◆ TASK REQUIREMENTS ◆
Beneath this instruction is a listing; print exactly the lines in it starting at the line that contains "Task: Click the blue" and going through the line that contains "You are a computer-use agent. Viewport: 670px".

Segment Start: RECORDS TO USE

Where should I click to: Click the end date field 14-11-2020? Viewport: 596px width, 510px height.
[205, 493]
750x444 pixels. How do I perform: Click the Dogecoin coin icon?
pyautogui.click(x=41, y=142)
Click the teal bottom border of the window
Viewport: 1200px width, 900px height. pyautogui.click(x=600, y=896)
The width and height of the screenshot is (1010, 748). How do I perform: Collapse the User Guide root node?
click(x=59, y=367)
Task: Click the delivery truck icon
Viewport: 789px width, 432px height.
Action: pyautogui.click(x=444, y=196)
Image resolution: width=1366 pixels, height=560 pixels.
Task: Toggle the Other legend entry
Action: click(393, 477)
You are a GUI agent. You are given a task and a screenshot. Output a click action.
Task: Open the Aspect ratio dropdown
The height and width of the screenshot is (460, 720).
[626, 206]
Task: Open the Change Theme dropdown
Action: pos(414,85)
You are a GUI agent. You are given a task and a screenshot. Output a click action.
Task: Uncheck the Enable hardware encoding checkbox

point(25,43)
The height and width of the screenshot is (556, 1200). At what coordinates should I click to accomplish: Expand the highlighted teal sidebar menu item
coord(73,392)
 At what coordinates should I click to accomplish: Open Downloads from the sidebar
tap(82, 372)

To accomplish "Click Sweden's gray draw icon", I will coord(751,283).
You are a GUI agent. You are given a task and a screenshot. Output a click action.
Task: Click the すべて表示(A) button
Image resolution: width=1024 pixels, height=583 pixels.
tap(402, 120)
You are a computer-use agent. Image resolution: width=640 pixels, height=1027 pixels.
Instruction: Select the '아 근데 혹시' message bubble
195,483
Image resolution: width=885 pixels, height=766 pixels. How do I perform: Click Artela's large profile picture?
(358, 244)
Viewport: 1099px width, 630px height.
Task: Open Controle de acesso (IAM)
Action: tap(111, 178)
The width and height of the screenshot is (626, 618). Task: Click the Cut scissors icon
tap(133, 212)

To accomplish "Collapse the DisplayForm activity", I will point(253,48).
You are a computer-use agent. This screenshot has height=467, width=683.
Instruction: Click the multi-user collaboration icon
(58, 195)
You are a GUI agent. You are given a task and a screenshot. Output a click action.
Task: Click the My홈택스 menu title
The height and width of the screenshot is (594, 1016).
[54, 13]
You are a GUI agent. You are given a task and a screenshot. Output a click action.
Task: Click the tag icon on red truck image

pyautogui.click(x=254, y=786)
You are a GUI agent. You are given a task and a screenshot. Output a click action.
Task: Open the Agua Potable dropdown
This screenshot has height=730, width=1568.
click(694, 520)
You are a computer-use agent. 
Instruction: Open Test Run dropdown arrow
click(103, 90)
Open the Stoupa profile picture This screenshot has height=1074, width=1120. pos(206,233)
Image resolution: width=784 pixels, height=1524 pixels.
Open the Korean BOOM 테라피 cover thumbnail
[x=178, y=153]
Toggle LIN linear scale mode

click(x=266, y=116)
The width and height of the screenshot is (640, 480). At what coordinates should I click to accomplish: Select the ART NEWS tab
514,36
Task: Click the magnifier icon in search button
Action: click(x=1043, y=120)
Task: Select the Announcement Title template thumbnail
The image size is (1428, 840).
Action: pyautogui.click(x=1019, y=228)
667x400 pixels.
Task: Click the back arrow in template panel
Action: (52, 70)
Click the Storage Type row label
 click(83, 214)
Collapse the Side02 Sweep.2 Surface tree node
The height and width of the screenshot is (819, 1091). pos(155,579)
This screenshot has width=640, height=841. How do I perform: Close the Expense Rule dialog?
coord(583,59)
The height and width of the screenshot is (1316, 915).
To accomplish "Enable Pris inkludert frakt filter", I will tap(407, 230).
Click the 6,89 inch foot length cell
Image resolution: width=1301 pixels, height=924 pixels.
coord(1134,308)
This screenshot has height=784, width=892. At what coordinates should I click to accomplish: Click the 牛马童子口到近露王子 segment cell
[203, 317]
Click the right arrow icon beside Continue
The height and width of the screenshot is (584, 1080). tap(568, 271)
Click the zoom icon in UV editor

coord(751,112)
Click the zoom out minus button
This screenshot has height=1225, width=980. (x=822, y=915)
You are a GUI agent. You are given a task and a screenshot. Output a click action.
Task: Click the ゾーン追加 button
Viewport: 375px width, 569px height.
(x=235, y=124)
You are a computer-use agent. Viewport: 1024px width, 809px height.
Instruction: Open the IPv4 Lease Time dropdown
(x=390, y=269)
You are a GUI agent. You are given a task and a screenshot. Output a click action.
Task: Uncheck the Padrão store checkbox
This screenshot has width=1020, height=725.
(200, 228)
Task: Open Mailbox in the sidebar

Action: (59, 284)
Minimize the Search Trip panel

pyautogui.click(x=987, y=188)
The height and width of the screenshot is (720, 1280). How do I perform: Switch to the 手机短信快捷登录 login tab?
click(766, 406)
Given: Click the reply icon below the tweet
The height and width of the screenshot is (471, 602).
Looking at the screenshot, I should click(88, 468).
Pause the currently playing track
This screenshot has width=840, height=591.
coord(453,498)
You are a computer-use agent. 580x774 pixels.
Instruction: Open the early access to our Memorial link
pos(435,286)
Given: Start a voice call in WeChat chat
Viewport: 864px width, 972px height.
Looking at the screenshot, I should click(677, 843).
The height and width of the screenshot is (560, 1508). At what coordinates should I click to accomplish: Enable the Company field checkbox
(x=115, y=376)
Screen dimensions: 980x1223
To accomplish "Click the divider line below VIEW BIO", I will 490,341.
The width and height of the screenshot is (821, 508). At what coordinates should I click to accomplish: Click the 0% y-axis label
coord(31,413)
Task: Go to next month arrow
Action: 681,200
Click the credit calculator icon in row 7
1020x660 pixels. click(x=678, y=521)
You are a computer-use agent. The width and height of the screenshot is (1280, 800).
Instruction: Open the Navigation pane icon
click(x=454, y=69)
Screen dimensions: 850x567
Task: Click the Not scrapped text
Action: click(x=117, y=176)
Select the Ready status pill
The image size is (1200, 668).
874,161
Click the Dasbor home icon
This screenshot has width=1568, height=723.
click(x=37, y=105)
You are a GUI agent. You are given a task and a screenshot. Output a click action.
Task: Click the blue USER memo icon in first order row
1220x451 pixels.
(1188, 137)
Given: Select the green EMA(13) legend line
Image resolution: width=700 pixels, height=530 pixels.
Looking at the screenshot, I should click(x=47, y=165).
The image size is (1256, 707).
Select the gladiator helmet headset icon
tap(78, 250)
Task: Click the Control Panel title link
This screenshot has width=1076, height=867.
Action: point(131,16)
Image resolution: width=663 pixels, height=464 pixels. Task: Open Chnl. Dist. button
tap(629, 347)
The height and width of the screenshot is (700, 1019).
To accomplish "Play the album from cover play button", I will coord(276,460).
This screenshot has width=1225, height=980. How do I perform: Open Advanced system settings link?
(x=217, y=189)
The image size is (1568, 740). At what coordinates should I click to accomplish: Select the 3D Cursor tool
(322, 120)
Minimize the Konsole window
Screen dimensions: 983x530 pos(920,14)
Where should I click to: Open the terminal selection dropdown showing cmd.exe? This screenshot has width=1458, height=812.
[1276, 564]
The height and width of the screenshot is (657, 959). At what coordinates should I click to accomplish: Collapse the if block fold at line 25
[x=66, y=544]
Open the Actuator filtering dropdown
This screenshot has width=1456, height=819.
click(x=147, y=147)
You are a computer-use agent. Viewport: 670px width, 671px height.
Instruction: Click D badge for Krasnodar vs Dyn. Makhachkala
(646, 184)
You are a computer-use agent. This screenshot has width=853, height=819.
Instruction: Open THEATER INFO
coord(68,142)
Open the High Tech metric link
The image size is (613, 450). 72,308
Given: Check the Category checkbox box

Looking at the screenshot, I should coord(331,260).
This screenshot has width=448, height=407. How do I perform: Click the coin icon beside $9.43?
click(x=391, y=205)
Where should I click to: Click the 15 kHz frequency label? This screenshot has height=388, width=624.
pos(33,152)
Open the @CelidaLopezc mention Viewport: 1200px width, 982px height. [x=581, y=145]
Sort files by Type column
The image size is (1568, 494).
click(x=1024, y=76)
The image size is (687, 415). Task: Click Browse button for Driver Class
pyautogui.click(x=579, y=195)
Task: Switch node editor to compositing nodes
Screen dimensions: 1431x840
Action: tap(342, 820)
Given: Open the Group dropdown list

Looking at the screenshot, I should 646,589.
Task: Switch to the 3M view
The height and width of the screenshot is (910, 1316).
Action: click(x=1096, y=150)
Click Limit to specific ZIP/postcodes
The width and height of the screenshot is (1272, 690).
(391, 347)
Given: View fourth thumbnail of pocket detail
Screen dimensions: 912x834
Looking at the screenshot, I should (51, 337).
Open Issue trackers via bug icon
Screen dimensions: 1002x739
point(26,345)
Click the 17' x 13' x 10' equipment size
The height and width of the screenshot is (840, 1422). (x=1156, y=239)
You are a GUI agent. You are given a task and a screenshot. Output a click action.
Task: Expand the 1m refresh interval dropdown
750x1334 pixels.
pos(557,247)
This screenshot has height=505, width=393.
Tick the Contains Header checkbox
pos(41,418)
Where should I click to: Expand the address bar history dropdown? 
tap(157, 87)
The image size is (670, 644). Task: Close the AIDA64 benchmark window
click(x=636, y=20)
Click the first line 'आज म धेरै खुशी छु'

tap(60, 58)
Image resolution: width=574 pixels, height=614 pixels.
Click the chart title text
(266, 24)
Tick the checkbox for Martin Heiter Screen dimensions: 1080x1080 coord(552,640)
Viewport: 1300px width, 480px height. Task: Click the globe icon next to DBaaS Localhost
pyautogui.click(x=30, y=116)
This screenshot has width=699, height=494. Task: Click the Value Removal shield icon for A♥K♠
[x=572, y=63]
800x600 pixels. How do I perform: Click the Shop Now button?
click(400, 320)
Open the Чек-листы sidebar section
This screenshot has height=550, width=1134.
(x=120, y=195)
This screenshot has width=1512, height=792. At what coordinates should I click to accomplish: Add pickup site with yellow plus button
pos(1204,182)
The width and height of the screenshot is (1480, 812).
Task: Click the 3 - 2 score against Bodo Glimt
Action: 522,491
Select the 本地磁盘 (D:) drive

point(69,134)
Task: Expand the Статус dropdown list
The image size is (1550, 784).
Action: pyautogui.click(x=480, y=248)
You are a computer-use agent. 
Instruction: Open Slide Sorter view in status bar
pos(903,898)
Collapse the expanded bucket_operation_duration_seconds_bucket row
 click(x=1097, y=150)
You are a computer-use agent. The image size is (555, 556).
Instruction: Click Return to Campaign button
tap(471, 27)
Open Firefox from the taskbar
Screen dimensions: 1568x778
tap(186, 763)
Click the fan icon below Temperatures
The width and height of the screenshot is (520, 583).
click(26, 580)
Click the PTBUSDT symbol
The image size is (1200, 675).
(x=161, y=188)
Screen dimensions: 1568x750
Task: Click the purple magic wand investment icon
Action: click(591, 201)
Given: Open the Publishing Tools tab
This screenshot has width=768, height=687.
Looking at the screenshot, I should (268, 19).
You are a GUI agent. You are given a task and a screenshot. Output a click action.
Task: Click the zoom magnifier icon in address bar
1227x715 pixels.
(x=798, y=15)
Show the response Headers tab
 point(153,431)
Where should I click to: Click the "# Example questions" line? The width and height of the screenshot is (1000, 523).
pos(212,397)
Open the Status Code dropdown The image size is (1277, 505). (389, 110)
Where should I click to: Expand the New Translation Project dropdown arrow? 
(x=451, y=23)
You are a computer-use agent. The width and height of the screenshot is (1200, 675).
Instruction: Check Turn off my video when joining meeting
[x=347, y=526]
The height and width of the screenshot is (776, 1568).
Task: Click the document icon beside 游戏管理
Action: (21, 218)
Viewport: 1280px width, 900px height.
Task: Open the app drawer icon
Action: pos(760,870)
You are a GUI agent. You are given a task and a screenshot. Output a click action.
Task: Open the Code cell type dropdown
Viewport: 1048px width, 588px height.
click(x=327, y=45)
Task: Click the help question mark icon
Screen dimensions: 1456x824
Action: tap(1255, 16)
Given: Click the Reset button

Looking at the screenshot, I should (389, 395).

Segment End: RECORDS TO USE

◆ ANSWER TO THE EXERCISE ◆
Task: Click the blue USER memo icon in first order row
1220x451 pixels.
(1188, 137)
Given: Select the green EMA(13) legend line
Image resolution: width=700 pixels, height=530 pixels.
Looking at the screenshot, I should click(x=47, y=165).
The image size is (1256, 707).
Select the gladiator helmet headset icon
tap(78, 250)
Task: Click the Control Panel title link
This screenshot has width=1076, height=867.
Action: point(131,16)
Image resolution: width=663 pixels, height=464 pixels. Task: Open Chnl. Dist. button
tap(629, 347)
The height and width of the screenshot is (700, 1019).
To accomplish "Play the album from cover play button", I will coord(276,460).
This screenshot has width=1225, height=980. How do I perform: Open Advanced system settings link?
(x=217, y=189)
The image size is (1568, 740). At what coordinates should I click to accomplish: Select the 3D Cursor tool
(322, 120)
Minimize the Konsole window
Screen dimensions: 983x530 pos(920,14)
Where should I click to: Open the terminal selection dropdown showing cmd.exe? This screenshot has width=1458, height=812.
[1276, 564]
The height and width of the screenshot is (657, 959). At what coordinates should I click to accomplish: Collapse the if block fold at line 25
[x=66, y=544]
Open the Actuator filtering dropdown
This screenshot has width=1456, height=819.
click(x=147, y=147)
You are a computer-use agent. Viewport: 670px width, 671px height.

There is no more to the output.